France is building a supercomputer designed to handle AI workloads, as well as traditional high-performance computing applications.
It may well be the largest AI supercomputer in Europe, and one that points to future configurations in high-performance computing (HPC). The just announced Hewlett Packard Enterprise (HPE) system, named Jean Zay after a World War II French resistance hero, is expected to be put into production in October 2019.
The AI supercomputer will rely on a high number of graphics processing units (GPUs), as well as flash storage. The Jean Zay also gets France closer to becoming a leader in AI research and industrial development, a goal that the French government set last year.

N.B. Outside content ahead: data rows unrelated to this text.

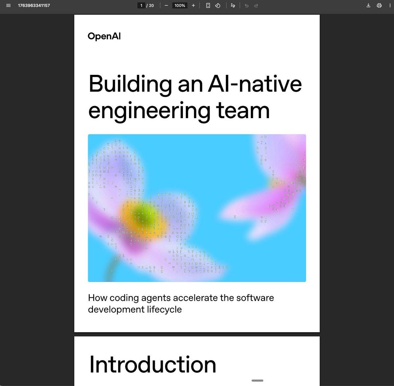This screenshot has height=386, width=394.
Task: Select the zoom percentage field
Action: [x=180, y=5]
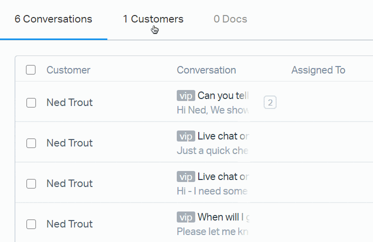Open conversation previewing 'Just a quick che'
The height and width of the screenshot is (242, 373).
click(212, 151)
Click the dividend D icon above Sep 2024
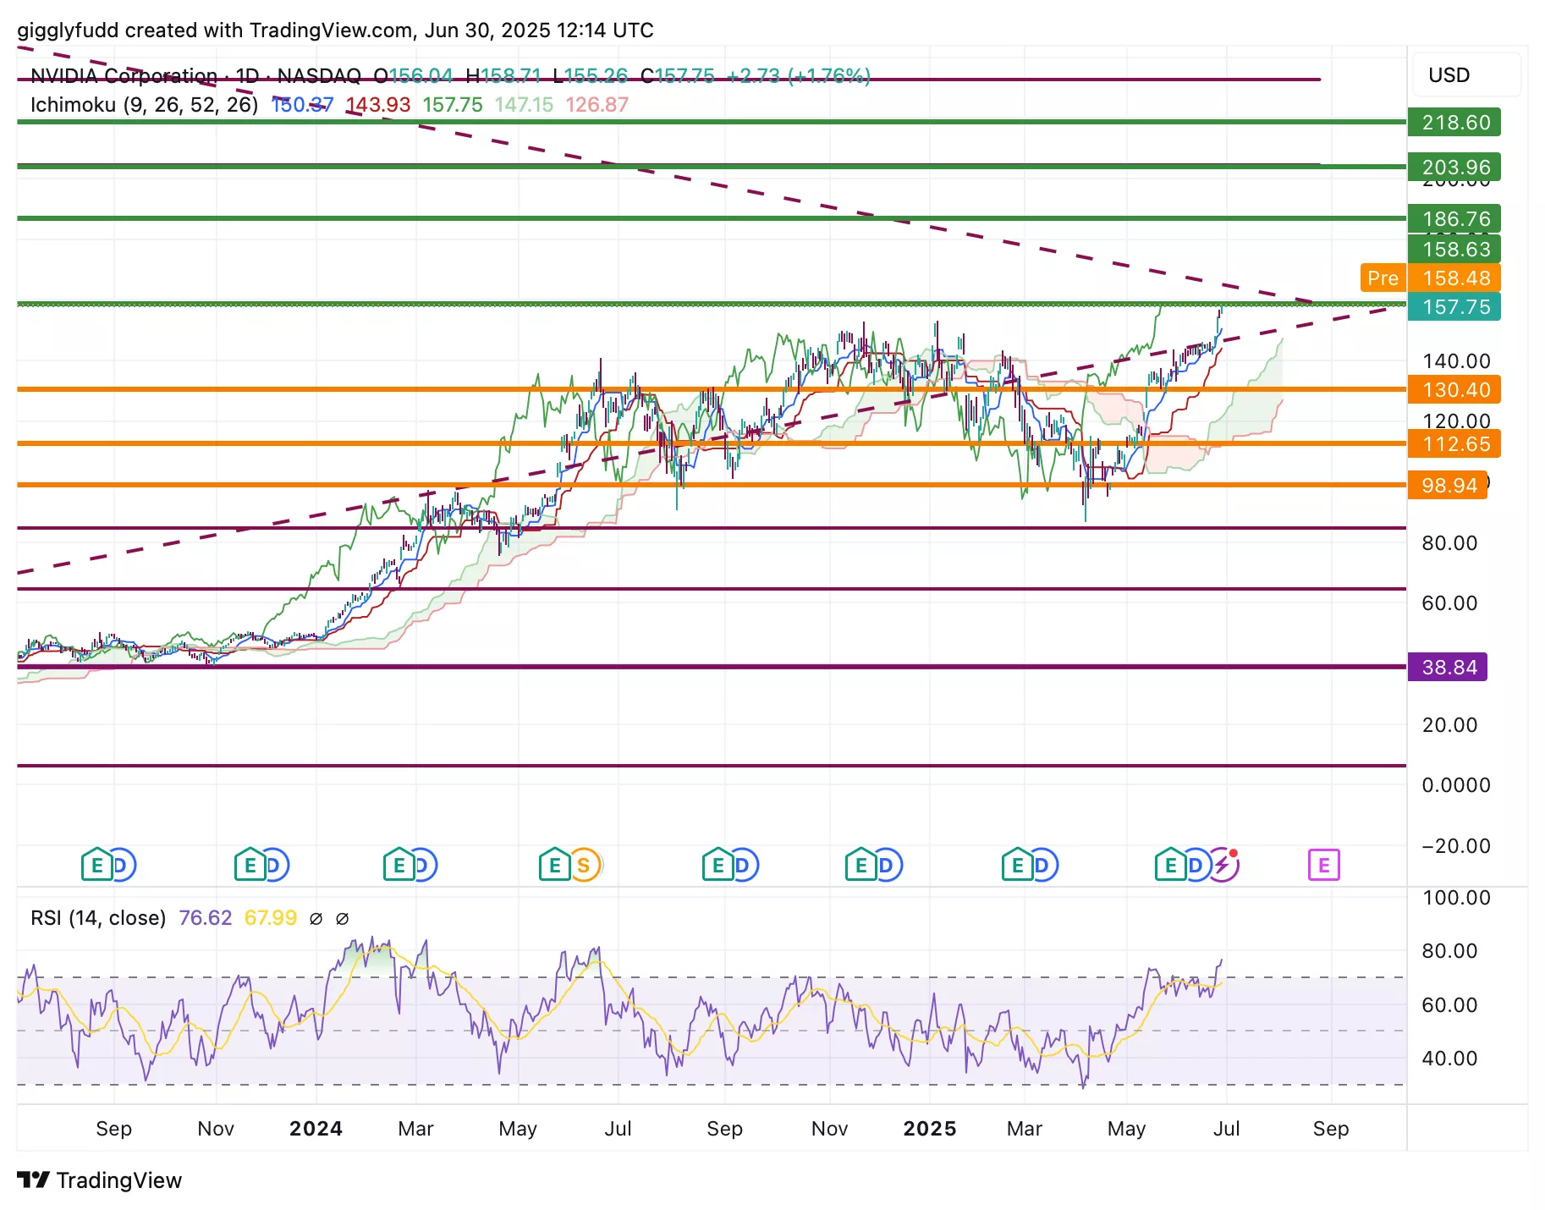The image size is (1545, 1210). tap(744, 866)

"This supercomputer is vital," said Stéphane Requena, director of innovation at GENCI, the government-backed research organization that spearheads HPC computing in France, in an email. "It will target first more than 300 French researchers, developing and scaling out new AI models, and then more than 1,000 researchers using deep learning and machine learning."
Pulling back the curtain
The design for supercomputers is shifting rapidly to support mixed use applications, or converged systems, that support both traditional HPC and AI workloads. The Jean Zay will have 1,789 compute nodes with two sockets each with 20 cores to equal 71,560 Intel Xeon CPU cores. It will also have 261 nodes with four Nvidia Tesla V100 GPUs, which HPE said will total 1.33 million cores.
"The French supercomputer has a somewhat unique configuration with the extra GPUs, which gives more weight to it being dedicated to artificial intelligence, machine learning and deep learning" applications, said Dan Olds, HPC analyst and partner at consulting firm OrionX.
France's system will have four GPUs per node, which is double and sometimes more than double the GPUs found in a typical HPC system, according to Olds. Multi-GPU support is "the most obvious characteristic for a machine that is going to be utilized for AI," he said.
Stéphane Requenadirector of innovation, GENCI
GPUs, processing chips that grew out of the video game industry, use parallel processing power for computationally intensive tasks, which include AI-related applications.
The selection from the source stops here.